_What the exercise asks:_
Look through the material below. Copy every line with the string "computer" in it.
─── Exercise data ───
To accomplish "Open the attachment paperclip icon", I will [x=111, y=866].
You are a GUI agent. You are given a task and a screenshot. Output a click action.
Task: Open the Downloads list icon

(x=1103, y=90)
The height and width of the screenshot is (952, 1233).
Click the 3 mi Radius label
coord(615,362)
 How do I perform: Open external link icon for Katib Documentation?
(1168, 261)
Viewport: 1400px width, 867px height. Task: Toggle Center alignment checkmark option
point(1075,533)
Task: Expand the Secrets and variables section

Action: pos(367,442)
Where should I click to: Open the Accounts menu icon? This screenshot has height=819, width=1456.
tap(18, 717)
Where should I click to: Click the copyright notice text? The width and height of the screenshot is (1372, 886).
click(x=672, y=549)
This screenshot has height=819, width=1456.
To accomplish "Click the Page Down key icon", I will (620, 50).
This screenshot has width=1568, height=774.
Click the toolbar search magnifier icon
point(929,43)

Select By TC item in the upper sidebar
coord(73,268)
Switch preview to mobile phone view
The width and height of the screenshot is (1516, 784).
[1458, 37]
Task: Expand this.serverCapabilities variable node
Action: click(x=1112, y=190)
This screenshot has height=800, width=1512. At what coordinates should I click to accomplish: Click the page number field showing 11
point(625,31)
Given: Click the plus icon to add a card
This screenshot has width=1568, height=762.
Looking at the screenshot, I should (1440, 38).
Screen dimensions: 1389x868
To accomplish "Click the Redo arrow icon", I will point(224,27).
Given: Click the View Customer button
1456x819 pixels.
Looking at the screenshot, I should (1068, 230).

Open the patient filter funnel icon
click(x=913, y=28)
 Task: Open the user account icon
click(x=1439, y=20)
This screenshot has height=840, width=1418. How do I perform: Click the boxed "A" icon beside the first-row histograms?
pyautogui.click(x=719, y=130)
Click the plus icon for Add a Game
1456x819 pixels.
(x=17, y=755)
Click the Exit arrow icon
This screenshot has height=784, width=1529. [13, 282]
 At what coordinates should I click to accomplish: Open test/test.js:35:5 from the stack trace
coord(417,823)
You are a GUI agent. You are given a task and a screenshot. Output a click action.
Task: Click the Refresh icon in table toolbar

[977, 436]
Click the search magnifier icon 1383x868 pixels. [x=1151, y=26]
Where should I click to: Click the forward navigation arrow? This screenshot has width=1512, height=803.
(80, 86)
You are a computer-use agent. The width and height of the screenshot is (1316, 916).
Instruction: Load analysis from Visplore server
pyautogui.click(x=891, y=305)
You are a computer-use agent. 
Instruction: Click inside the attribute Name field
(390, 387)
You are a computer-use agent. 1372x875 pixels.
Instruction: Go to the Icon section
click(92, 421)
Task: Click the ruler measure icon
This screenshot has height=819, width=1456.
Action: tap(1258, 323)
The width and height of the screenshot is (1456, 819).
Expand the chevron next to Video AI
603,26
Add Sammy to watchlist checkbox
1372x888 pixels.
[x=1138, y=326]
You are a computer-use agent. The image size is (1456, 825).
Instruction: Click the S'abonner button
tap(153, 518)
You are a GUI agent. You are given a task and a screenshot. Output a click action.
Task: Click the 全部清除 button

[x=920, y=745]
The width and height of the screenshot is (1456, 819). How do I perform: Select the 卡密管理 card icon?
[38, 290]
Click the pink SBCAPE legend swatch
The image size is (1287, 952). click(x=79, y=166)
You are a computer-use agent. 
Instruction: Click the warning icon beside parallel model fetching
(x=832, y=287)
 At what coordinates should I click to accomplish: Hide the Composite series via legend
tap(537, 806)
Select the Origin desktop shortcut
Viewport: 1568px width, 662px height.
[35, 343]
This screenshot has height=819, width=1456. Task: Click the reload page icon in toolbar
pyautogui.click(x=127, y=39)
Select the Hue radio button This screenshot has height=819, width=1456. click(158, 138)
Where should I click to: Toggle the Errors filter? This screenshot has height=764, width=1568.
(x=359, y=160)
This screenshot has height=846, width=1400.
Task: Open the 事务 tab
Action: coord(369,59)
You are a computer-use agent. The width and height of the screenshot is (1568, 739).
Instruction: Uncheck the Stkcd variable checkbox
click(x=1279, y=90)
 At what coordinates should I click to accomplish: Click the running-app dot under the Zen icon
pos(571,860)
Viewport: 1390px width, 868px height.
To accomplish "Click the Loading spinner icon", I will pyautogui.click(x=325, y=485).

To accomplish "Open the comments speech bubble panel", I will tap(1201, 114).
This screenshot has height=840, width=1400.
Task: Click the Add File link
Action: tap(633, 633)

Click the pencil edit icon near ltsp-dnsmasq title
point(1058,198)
───
_Response area:_
You are a computer-use agent. The width and height of the screenshot is (1316, 916).
You are a computer-use agent. 
You are a computer-use agent. 1372x875 pixels.
You are a computer-use agent. The image size is (1456, 825).
You are a computer-use agent. 
You are a computer-use agent. The width and height of the screenshot is (1568, 739).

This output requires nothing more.